#### YOUR OBJECTIVE
Before copying, remove every picture, and then repeat all entries below precisely as written.

#### GIVEN RECORDS
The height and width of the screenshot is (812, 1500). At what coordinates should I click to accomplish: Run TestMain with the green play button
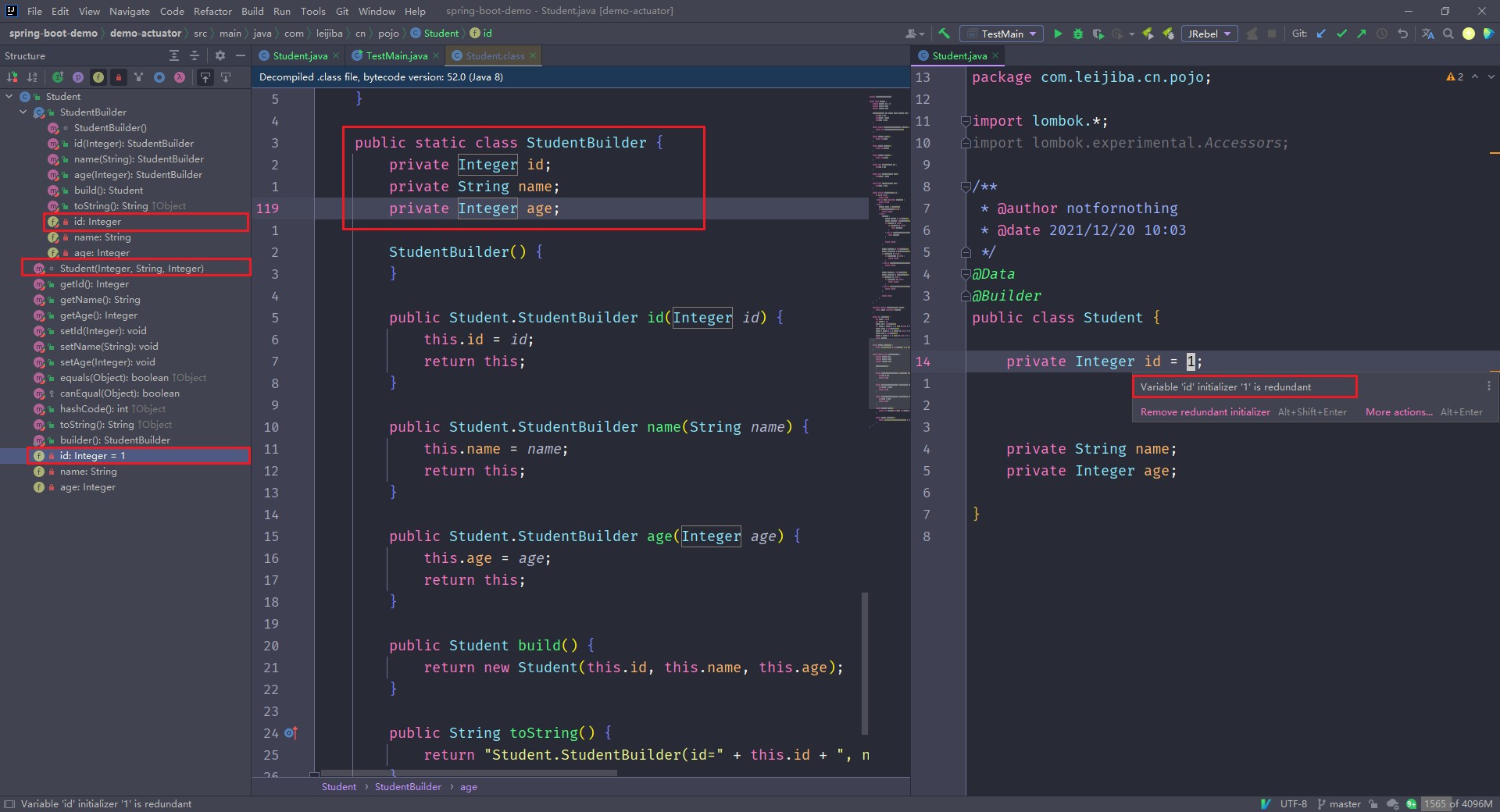[1058, 34]
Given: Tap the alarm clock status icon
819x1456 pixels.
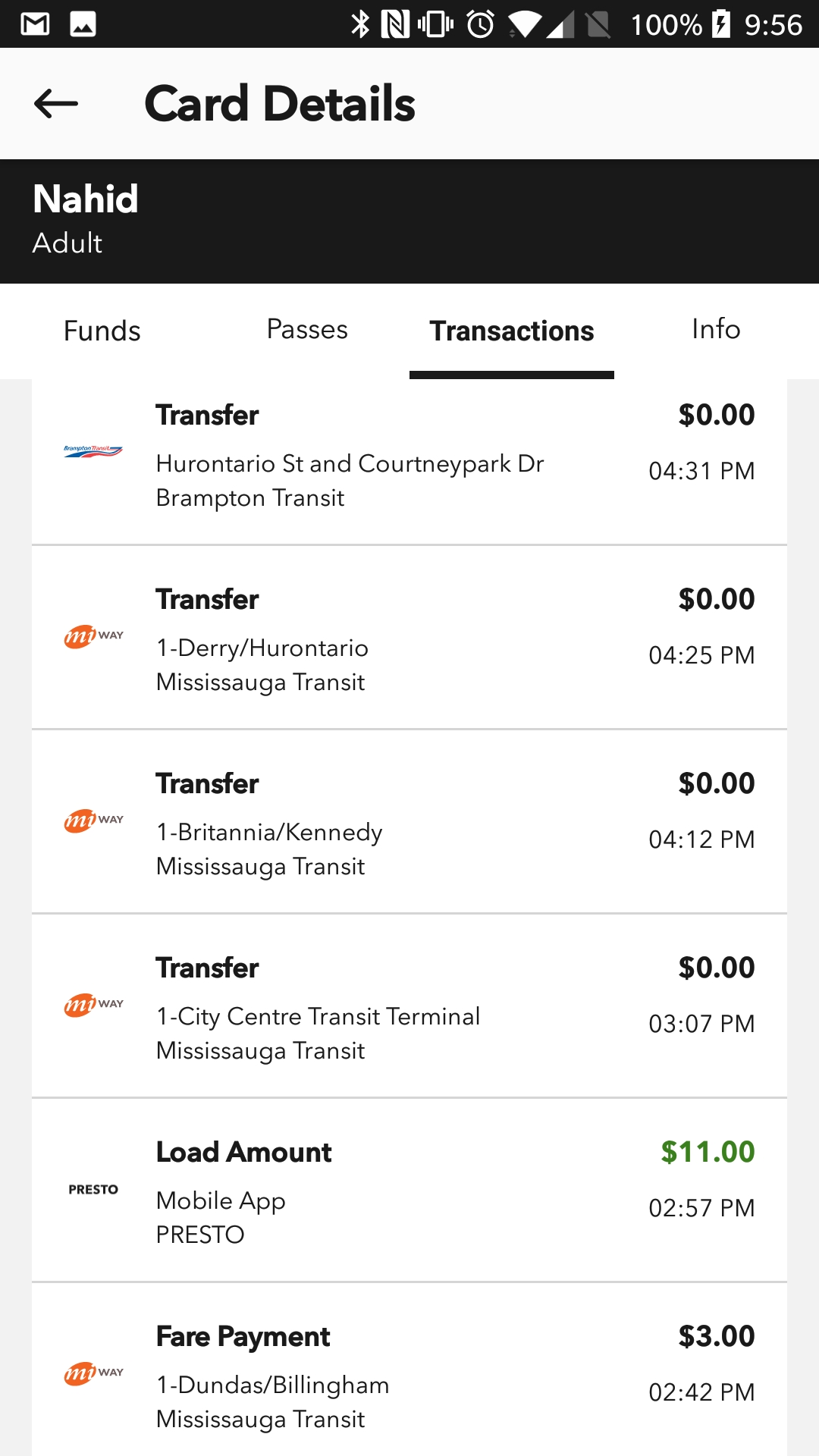Looking at the screenshot, I should tap(480, 24).
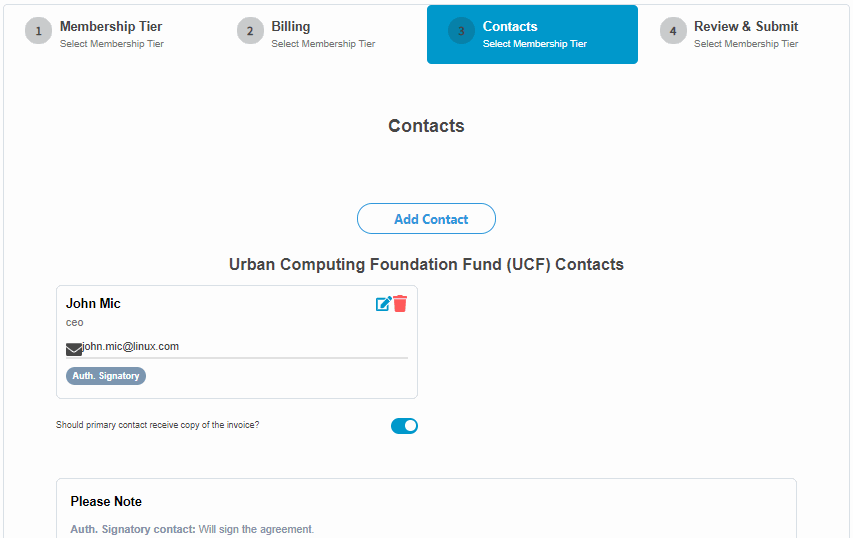Click the john.mic@linux.com email address
The height and width of the screenshot is (538, 853).
pyautogui.click(x=131, y=346)
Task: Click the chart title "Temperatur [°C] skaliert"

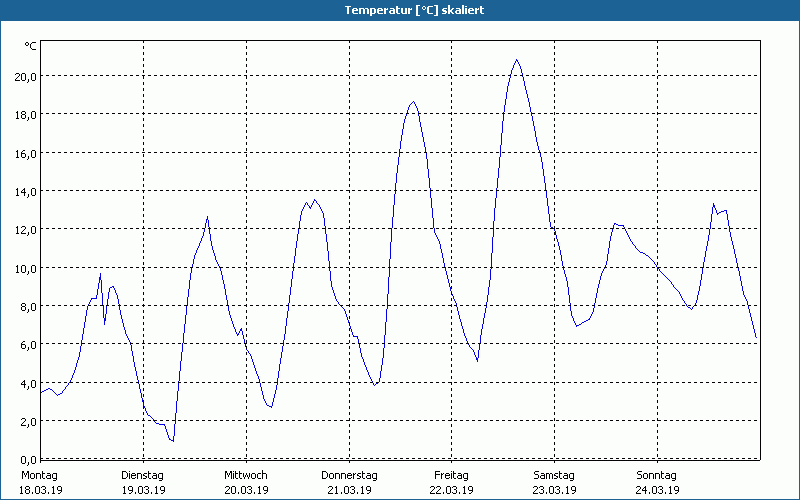Action: [x=400, y=10]
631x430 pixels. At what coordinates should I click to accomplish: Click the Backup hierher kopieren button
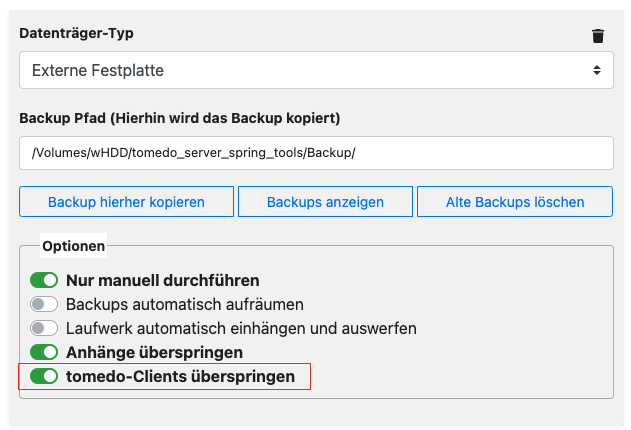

#### EXERCISE ANSWER
The height and width of the screenshot is (812, 1500). At what coordinates should I click to accomplish: Run TestMain with the green play button
[1058, 34]
Given: Tap the alarm clock status icon
819x1456 pixels.
Looking at the screenshot, I should tap(480, 24).
Click the john.mic@linux.com email address
The height and width of the screenshot is (538, 853).
pyautogui.click(x=131, y=346)
Task: Click the chart title "Temperatur [°C] skaliert"

Action: [x=400, y=10]
631x430 pixels. At what coordinates should I click to accomplish: Click the Backup hierher kopieren button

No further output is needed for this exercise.